◆ Problem to work on
Could you return, exactly as written, every line from the one containing "This screenshot has height=242, width=336." through the last line of the entries below, leaving out the pictures?

------ Data for analysis

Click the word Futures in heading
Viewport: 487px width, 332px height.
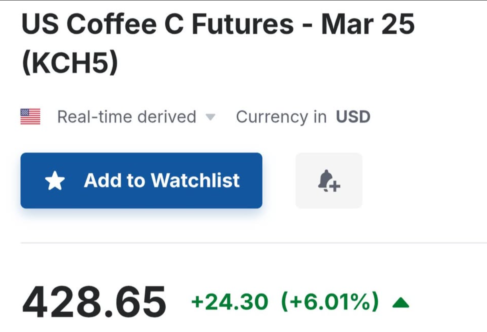click(243, 24)
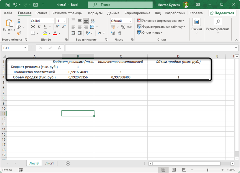The image size is (240, 173).
Task: Click the Format Painter brush icon
Action: tap(19, 33)
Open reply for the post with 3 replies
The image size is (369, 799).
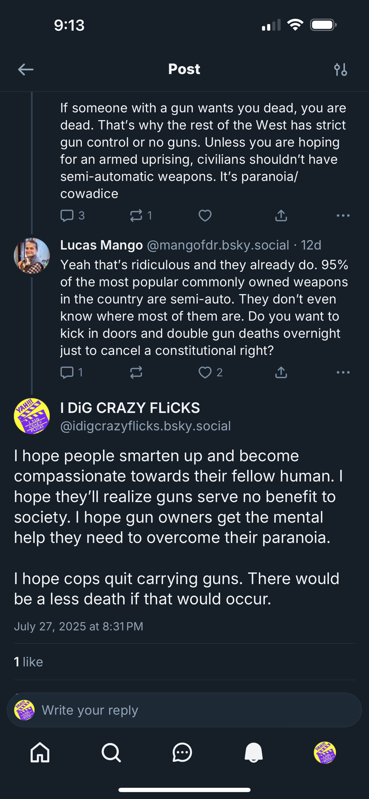(67, 216)
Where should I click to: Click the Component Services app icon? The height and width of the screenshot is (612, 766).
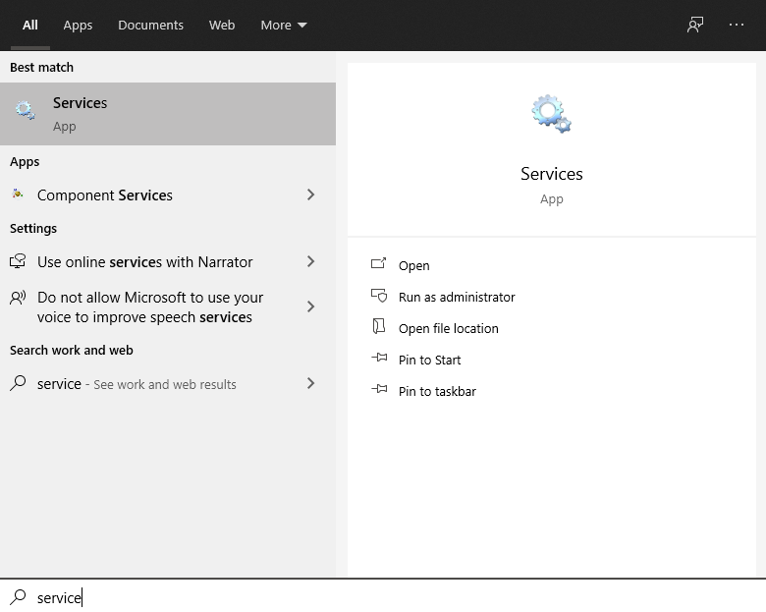pos(18,195)

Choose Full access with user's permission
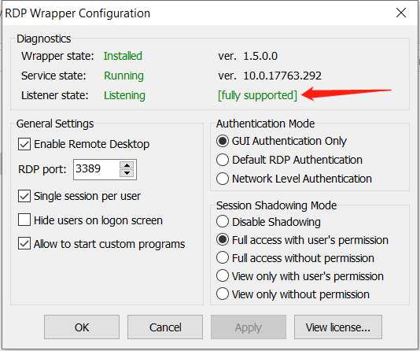coord(223,240)
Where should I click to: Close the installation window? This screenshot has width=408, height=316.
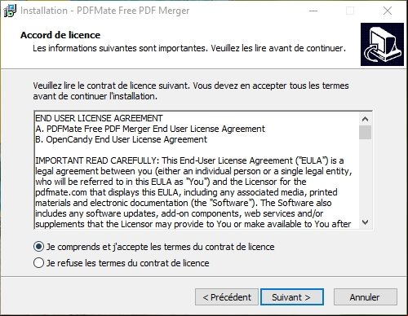click(x=388, y=11)
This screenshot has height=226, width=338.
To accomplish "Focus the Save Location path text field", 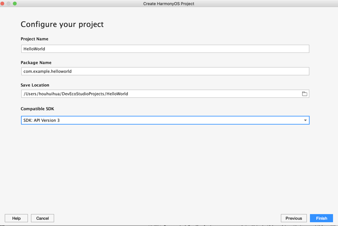I will click(x=161, y=94).
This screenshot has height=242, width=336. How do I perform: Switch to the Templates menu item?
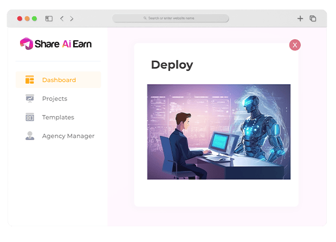pyautogui.click(x=58, y=117)
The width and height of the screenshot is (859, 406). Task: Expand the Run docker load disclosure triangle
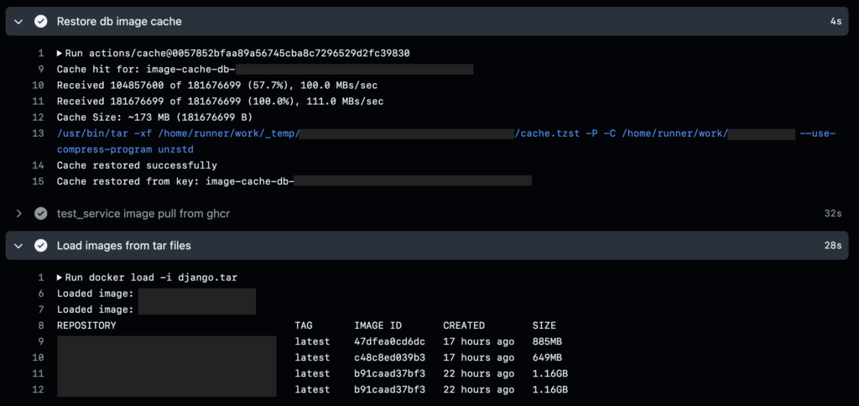[x=60, y=278]
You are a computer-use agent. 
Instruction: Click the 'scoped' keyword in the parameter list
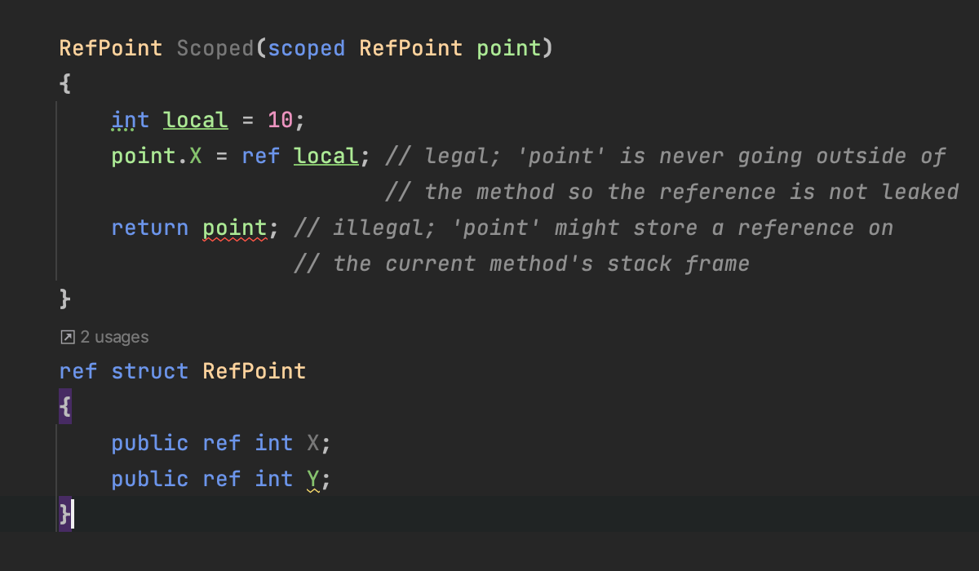pos(307,48)
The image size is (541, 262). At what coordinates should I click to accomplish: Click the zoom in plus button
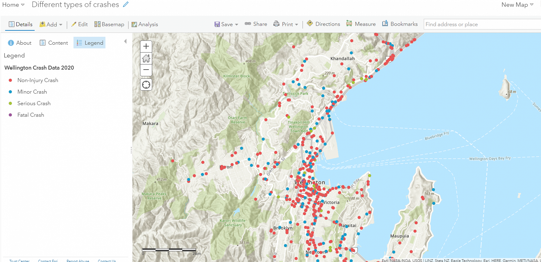pyautogui.click(x=146, y=46)
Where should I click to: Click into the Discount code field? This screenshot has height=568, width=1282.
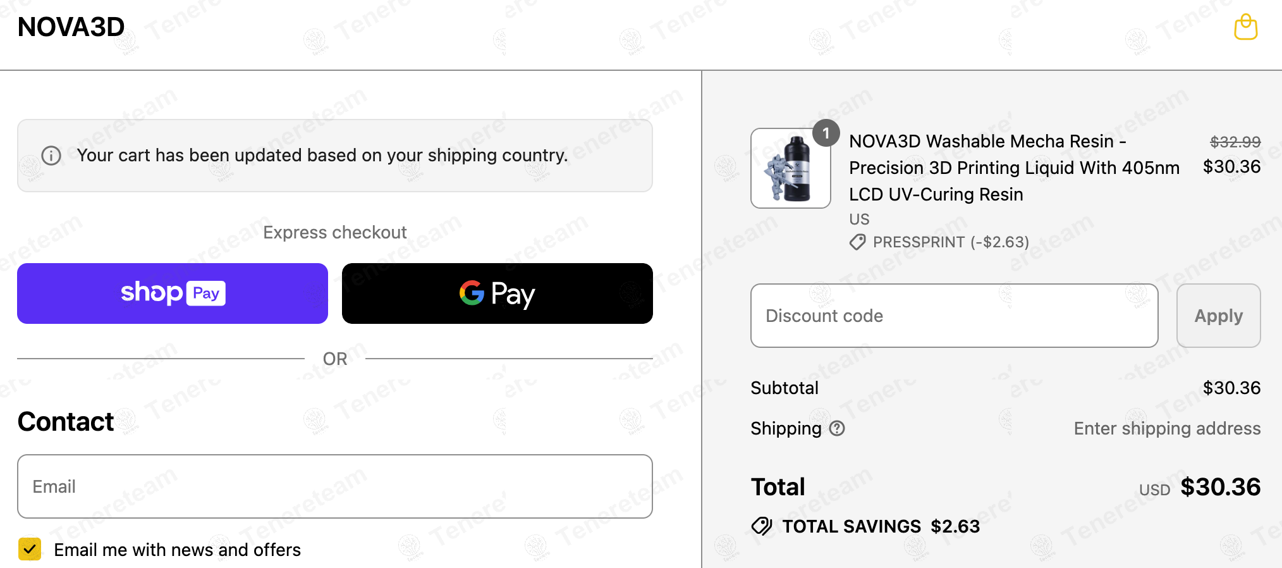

------------

◆ Response
This screenshot has height=242, width=336. How do I perform: Switch to the Templates menu item?
pyautogui.click(x=58, y=117)
The width and height of the screenshot is (859, 406). Task: Expand the Run docker load disclosure triangle
[x=60, y=278]
You are a computer-use agent. 
Instruction: Click the 'scoped' keyword in the parameter list
pos(307,48)
The image size is (541, 262). At what coordinates should I click to accomplish: Click the zoom in plus button
pyautogui.click(x=146, y=46)
Where should I click to: Click into the Discount code field? This screenshot has height=568, width=1282.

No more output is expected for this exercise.